> Information provided
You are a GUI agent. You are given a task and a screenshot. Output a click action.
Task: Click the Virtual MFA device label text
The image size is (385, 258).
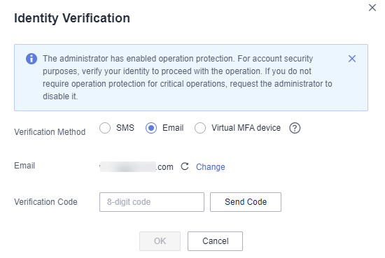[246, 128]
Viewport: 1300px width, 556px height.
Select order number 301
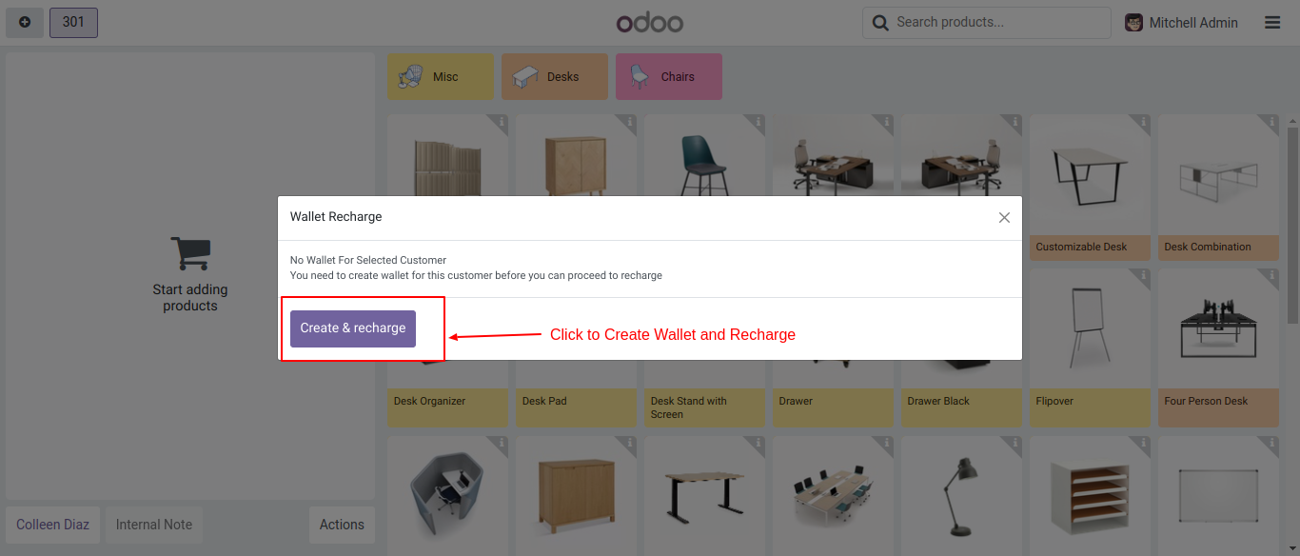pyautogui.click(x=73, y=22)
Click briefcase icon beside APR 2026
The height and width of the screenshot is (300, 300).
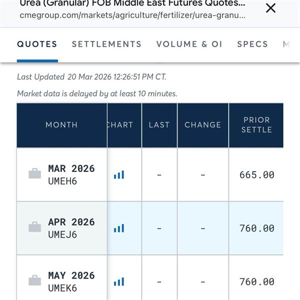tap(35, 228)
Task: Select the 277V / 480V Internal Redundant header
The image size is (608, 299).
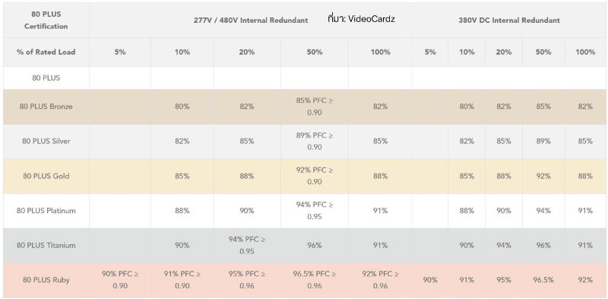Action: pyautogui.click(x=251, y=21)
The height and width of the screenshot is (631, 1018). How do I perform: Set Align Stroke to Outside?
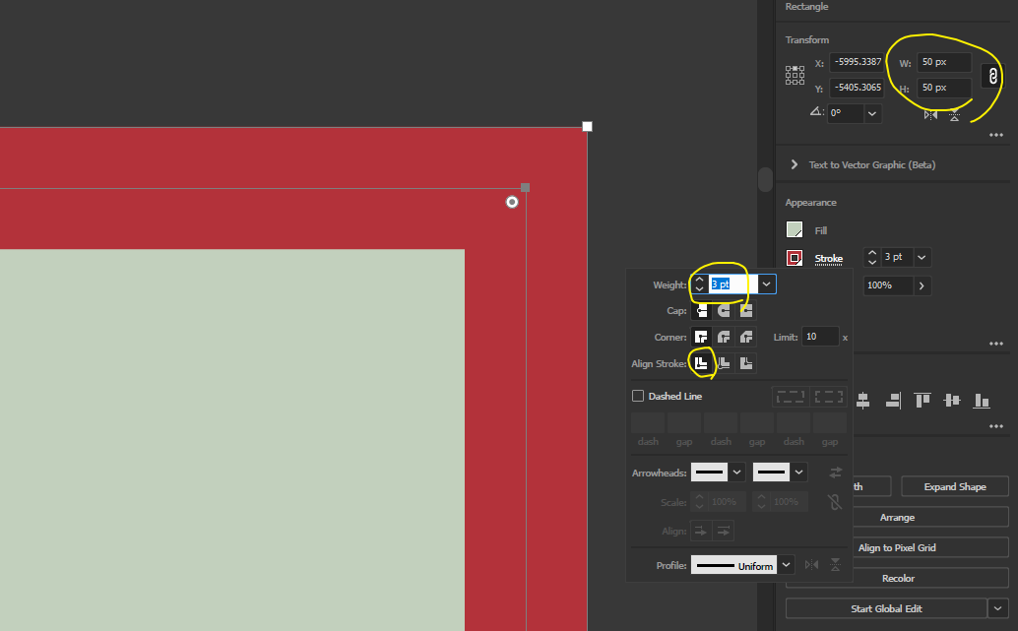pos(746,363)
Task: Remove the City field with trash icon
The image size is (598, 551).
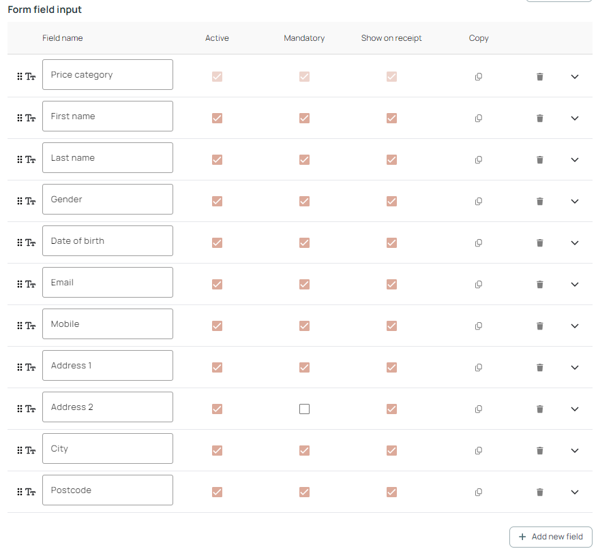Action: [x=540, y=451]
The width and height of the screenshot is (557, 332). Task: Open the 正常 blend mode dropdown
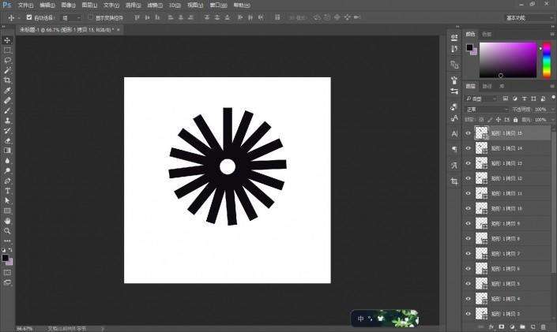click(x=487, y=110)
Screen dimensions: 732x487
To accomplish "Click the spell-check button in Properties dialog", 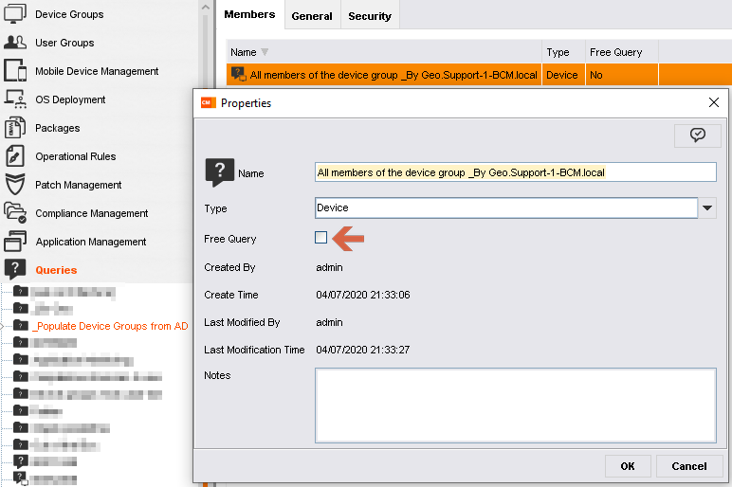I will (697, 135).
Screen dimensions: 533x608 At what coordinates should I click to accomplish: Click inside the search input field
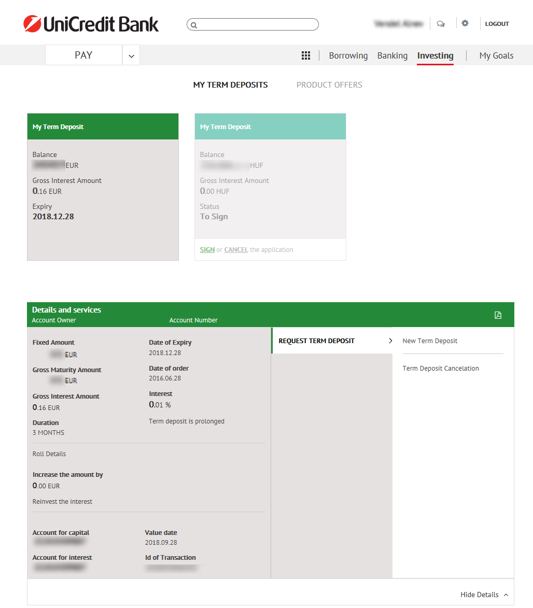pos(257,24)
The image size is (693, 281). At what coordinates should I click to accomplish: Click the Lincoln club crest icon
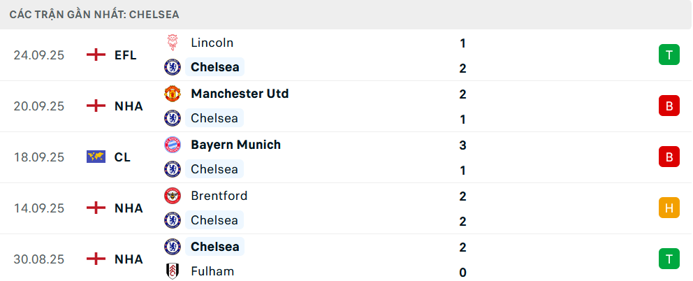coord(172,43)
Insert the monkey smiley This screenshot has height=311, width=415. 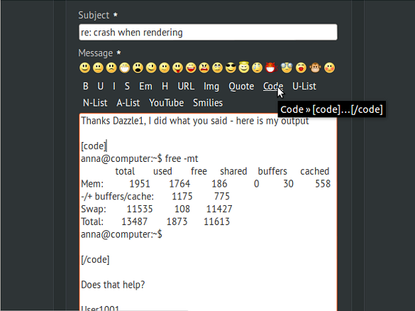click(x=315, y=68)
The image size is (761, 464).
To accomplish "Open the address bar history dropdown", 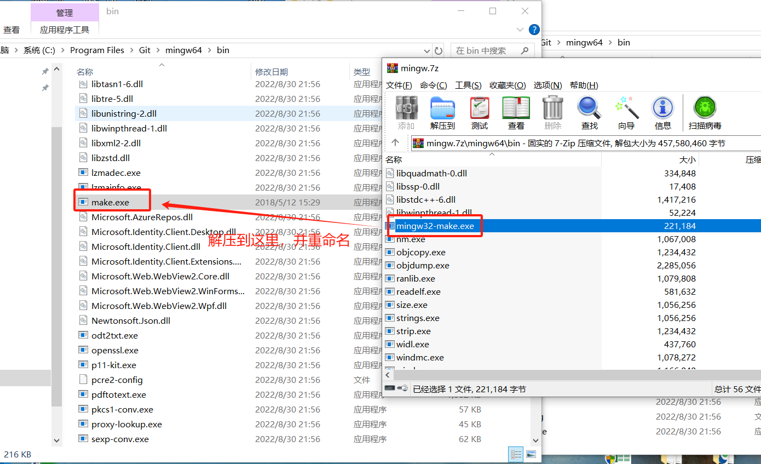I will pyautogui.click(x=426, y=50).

---

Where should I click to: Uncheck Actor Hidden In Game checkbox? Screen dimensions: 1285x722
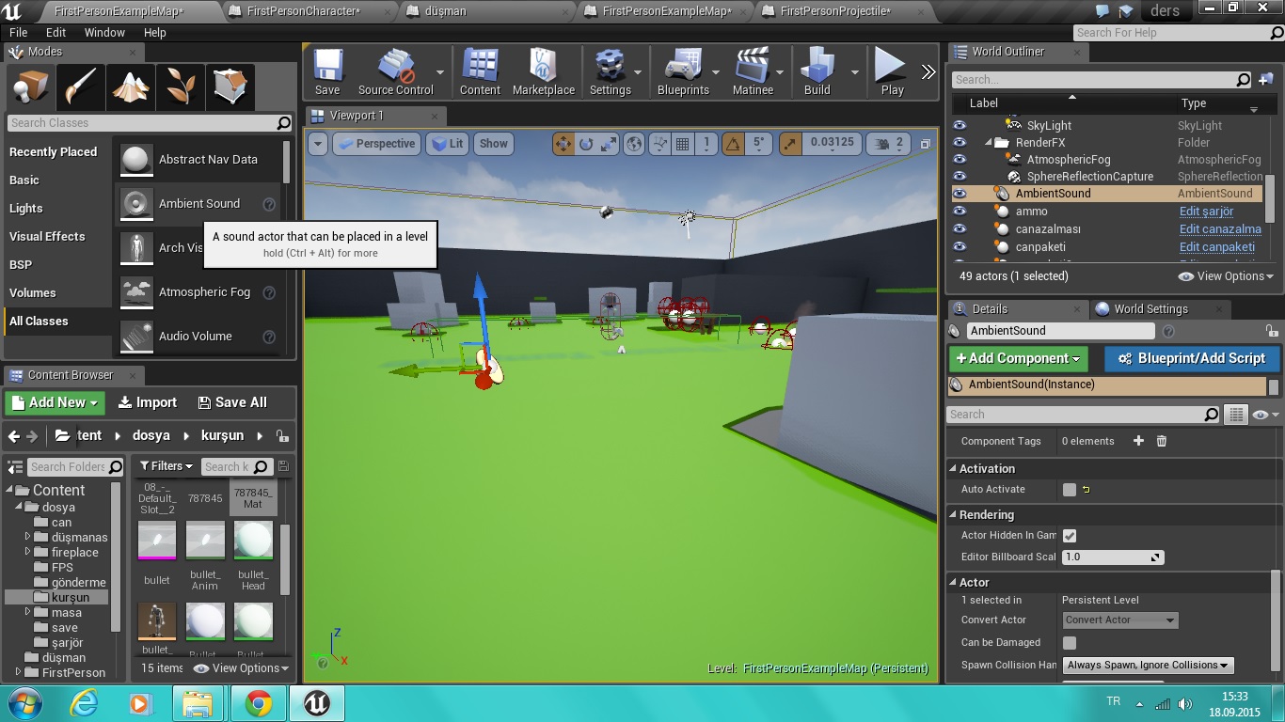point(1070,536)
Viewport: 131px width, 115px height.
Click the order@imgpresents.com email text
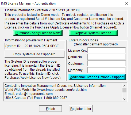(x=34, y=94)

> Task prompt
Report each line in the data above that holds the word "Viewport" by copying it.

> Finished task
Viewport: 1300px width, 556px height.
Viewport: 131px width, 115px height.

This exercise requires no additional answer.